Saed is charged with one count of Conspiracy to Commit the Indictable Offence of Trafficking in Controlled Substances, contrary to 465(1)(c) of the CCC. Request, SAED EXT 65. Conspiracy to commit trafficking is “liable to the same punishment as that to which an accused who is guilty of that offense would, on conviction, be liable.” Id. Under Canadian law, trafficking offenses carry a potential penalty exceeding one year of imprisonment under Section 5(3) of the CDSA, which provides a maximum penalty of life imprisonment for trafficking in controlled substances and possession for the purpose of trafficking in controlled substances. SAED EXT 55, 57.

Saed is also charged with one count of Trafficking in Controlled Substances and three counts of Possession of Controlled Substances for the Purpose of Trafficking, contrary to section 5(1) and 5(2) of the CDSA, respectively.
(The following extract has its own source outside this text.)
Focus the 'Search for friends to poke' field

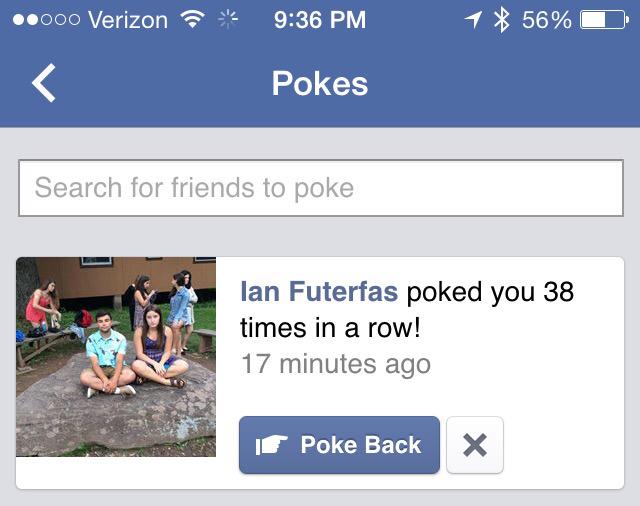[x=321, y=188]
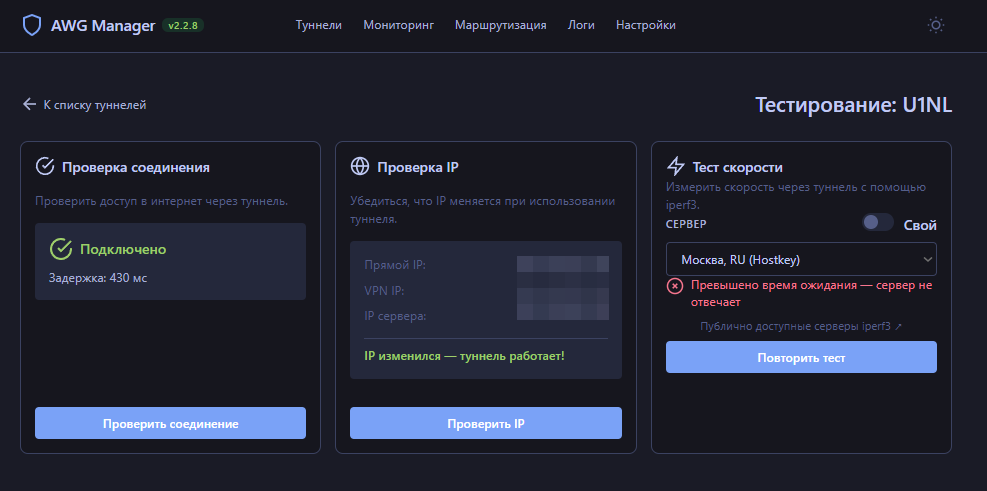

SAED EXT 65-66. Here, Canada alleges that Saed unlawfully trafficked in controlled substances (namely carfentanil, fentanyl, methamphetamine, and cocaine) and possessed such controlled substances for the purposes of trafficking them on multiple occasions between December 2020 and May 2021. Id. As stated above, these trafficking and possession offenses carry a potential penalty exceeding one year of imprisonment under Section 5(3) of the CDSA, which provides a maximum penalty of life imprisonment for trafficking in controlled substances and possession for the purpose of trafficking in controlled substances. SAED EXT 53-55. The same alleged conduct, if committed in the United States, would be criminal and punishable by more than one year of imprisonment under statutes including 18 U.S.C. § 371 (conspiracy), 21 U.S.C § 841(a), and 21 U.S.C § 841(b)(1)(A)-(B) (trafficking in controlled substance.

Thus, the Court finds that the drug offenses satisfy the dual criminality requirement.
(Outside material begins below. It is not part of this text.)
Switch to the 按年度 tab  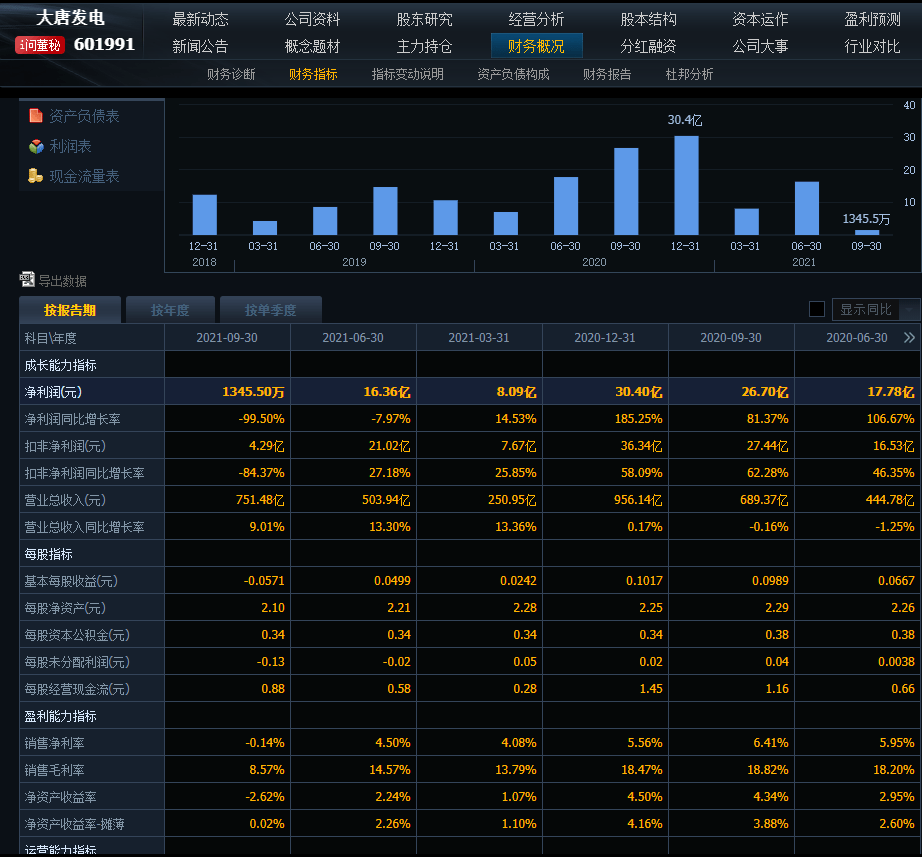pos(170,310)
ii. Commission of an Offence for Criminal Organizations

This crime is defined as committing an indictable offense “for the benefit of, at the direction of, or in association with, a criminal organization.” SAED EXT 56 (quoting Canada Criminal Code § 467.12(1)). The elements of the offense “are that there is a criminal organization, and the various serious criminal activities and/or offences are connected to that criminal organization.” SAED EXT 56. A “criminal organization” is a “group, however organized, that (a) is composed of three or more persons . . . and (b) has as one of its main purposes or main activities the facilitation or commission of one or more serious offences that, if committed, would likely result in the direct or indirect receipt of a material benefit, including a financial benefit, by the group or by any of the persons who constitute the group.” SAED EXT 56 (quoting Criminal Code § 467.1(1)). “[S]erious offences” are those punishable by a maximum of at least five years. SAED EXT 56; see also Mem. 22 (discussing offense). For this charge, the indictment alleges that, between December 9, 2020, and May 31, 2021, Saed and four others unlawfully trafficked in carfentanil, fentanyl, methamphetamine, and/or cocaine “for the benefit of, at the direction of, or in association with a criminal organization composed of any three or more of” 15 named people (including Saed). SAED EXT 65 (Count 2).
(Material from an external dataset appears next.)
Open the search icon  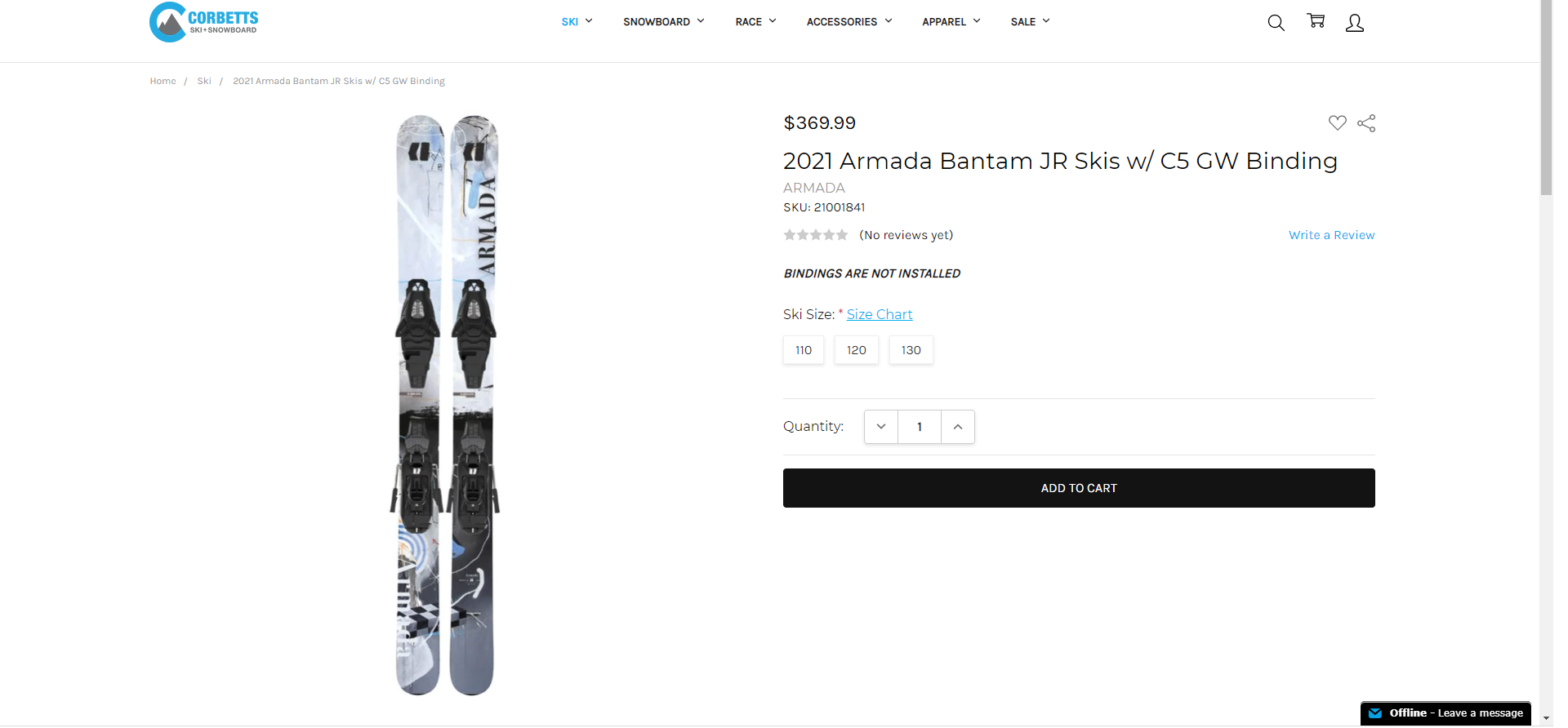point(1276,22)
Saed contends that the government fails to identity any United States offense that this specific conduct would violate. (Opp'n at 5.) While the United States identified the federal conspiracy statute, 18 U.S.C. § 371, Saed claims that that is not sufficient under United States v. Khan, 993 F.2d 1368 (9th Cir. 1993), which he argues found that there was no dual criminality separate and apart from criminal conspiracy. (Opp'n at 6.) Saed, however, appears to be misinterpreting Khan, which found that there was no analogous crime in Pakistan for using a telephone in the furtherance of a criminal conspiracy. Khan, 993 F.2d at 1373. There, the United States did not seek extradition based on a charge of criminal conspiracy. Thus, Khan does not stand for the proposition that federal conspiracy cannot support dual criminality. See id. at 1373.

In response, the United States explains how Saed's alleged conduct falls within several analogous statutes, including the federal conspiracy statute, that make drug manufacturing and trafficking for a criminal organization a felony in the United States. (Resp. at 5-11.) For example, the federal drug trafficking conspiracy statute, 21 U.S.C. § 846, provides for a penalty equal to that of the underlying offense. Here, under 18 U.S.C. § 841(b)(1)(A)(viii), Saed would face at least 10 years imprisonment for the four kilograms of methamphetamine that he possessed on May 31, 2021. See SAED EXT 96 ¶ 39. The elements of this violation are (1) two or more persons agree to distribute or manufacture controlled substances; and (2) the defendant joined the agreement knowing of its purpose and intending to help accomplish that purpose. Ninth Circuit Model Criminal Jury Instruction 12.5 (2022). Saed's agreement with others to manufacture and sell illicit controlled substances would be a felony violation of this statute if committed in the United States. See id. Moreover, as the United States argues, Saed has conceded to extradition on all the drug related charges, including conspiracy to commit the Indictable Offense of Trafficking in Controlled Substances offense, which is analogous to 21 U.S.C. § 846, so he has essentially already conceded that there is dual criminality. (Reply at 8 (citing Opp'n at 6).)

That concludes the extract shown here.